Entre as mudanças, está o fim da exigência de alvará para atividades de baixo risco; o incentivo a carteira de trabalho digital; o fim da obrigatoriedade de registro de ponto para empresas com menos de 20 funcionários; a substituição do Sistema de Escrituração Digital de Obrigações Fiscais, Previdenciárias e Trabalhistas (e-Social) por uma futura nova plataforma; e a criação da figura do “abuso regulatório”, infração cometida pela Administração Pública quando interfere na livre concorrência.

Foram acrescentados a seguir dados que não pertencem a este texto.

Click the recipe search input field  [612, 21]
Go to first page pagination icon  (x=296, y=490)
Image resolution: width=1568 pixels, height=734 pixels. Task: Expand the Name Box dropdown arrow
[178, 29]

De acordo com Natalia Bacaro Coelho, advogada trabalhista do escritório Cerveira, Bloch, Goettems, Hansen & Longo Advogados, o governo tenta afastar a informalidade dos empreendedores. “A Lei de Liberdade Econômica visa rever o papel do Estado na economia e cria as condições necessárias para o crescimento do país. Não se pode mais criar barreiras à entrada de competidores, tanto nacionais quanto estrangeiros, no mercado em questão”, opina.

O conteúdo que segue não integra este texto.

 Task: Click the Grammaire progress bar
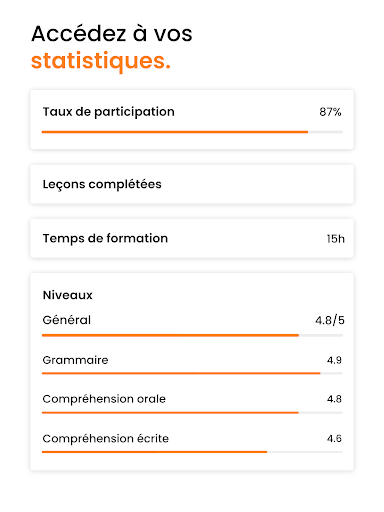click(192, 373)
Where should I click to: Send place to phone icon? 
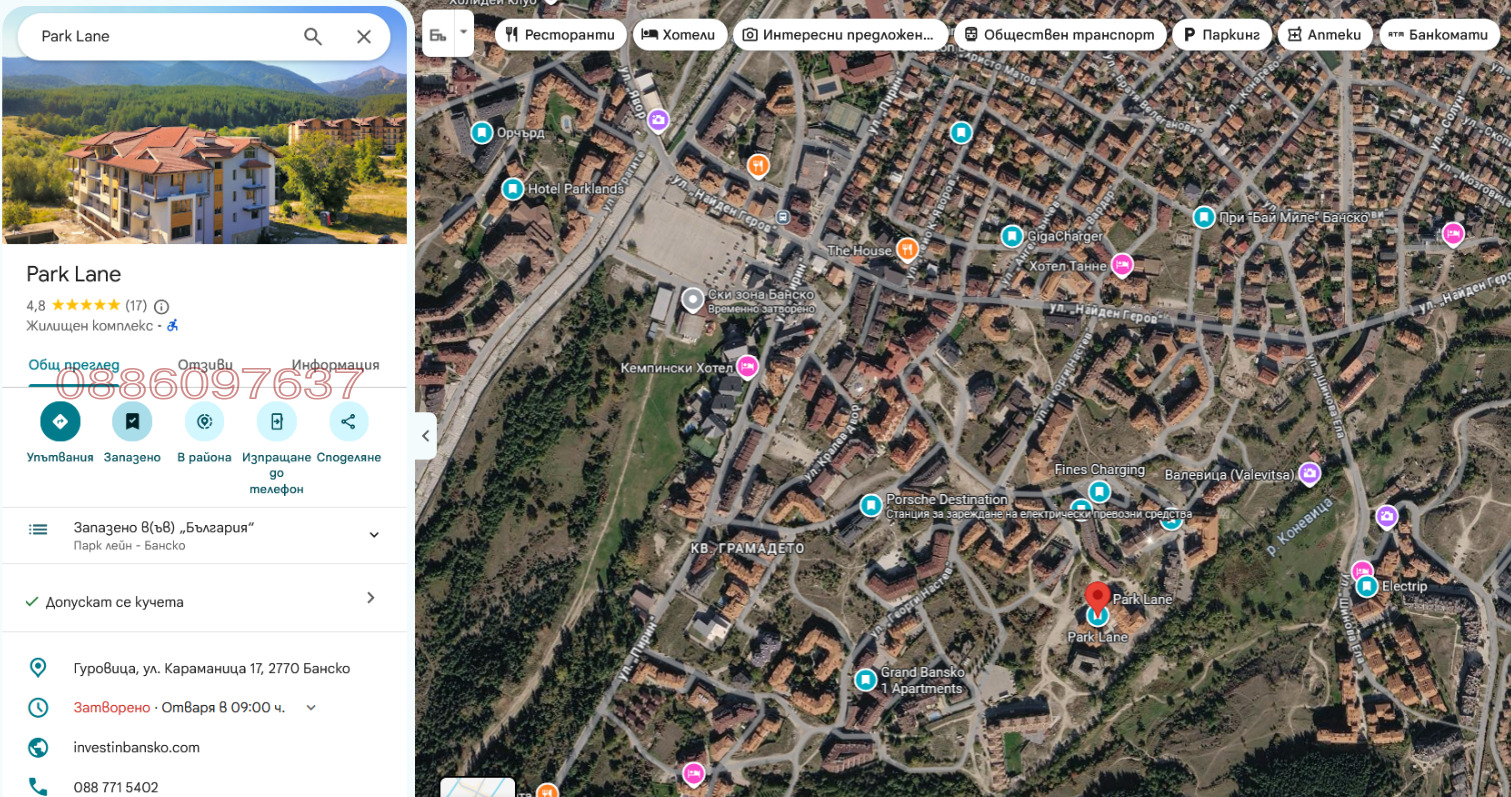click(277, 421)
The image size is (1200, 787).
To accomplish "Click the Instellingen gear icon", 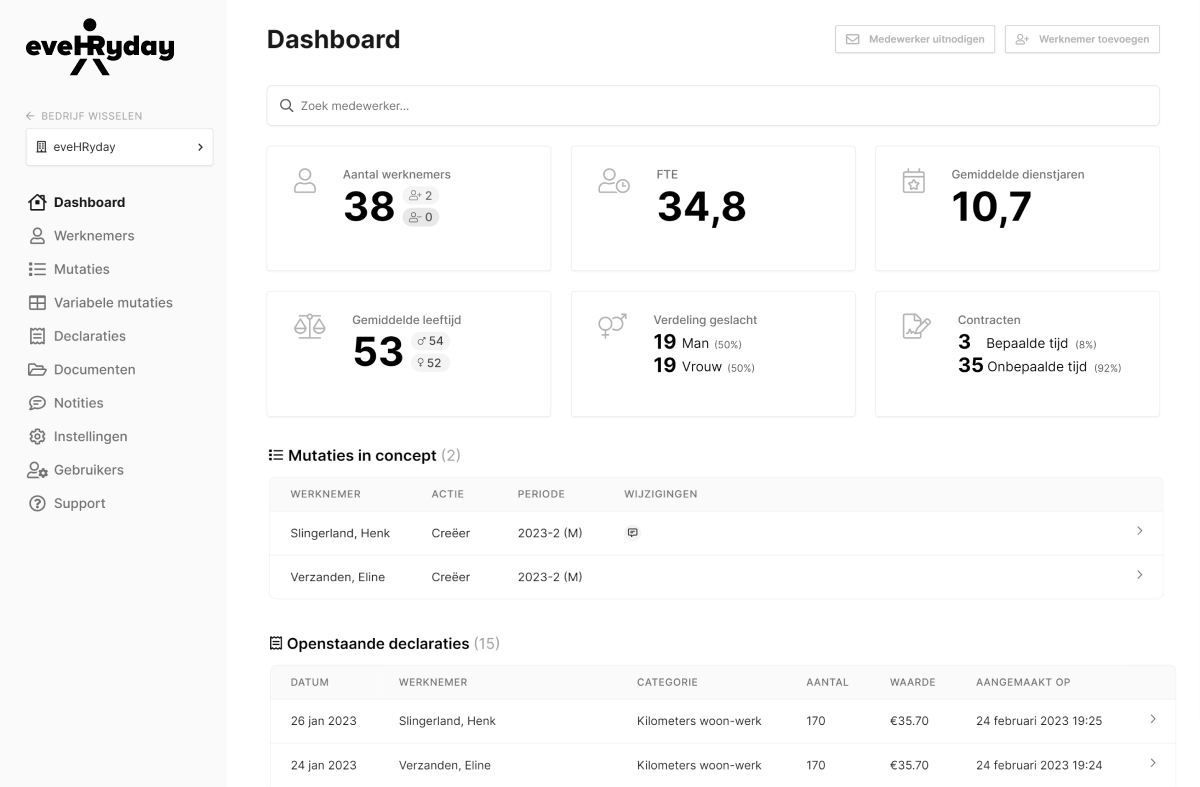I will pyautogui.click(x=38, y=437).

Para Cláudia Securato, especialista em Direito do Trabalho do escritório Securato e Abdul Ahad Advogados, a lei foi uma complementação da Reforma Trabalhista. “Ambas contribuíram em inúmeros aspectos para a evolução das relações de trabalho no Brasil e com o ânimo dos empreendedores. A dispensa de alvará, a carteira de trabalho digital, o ponto por exceção e as modificações no E-Social foram pontos importantes para estimular os investimentos”, analisa.
Já o advogado Guilherme Conde, entretanto, postula que nem todas as mudanças com a nova lei são positivas para empregados. “A lei prejudica o trabalhador no tocante ao registro de ponto, afetando diretamente aqueles que trabalham em pequenos estabelecimentos, uma vez que se laborar em hora extraordinária, terá de provar perante a Justiça”, prevê.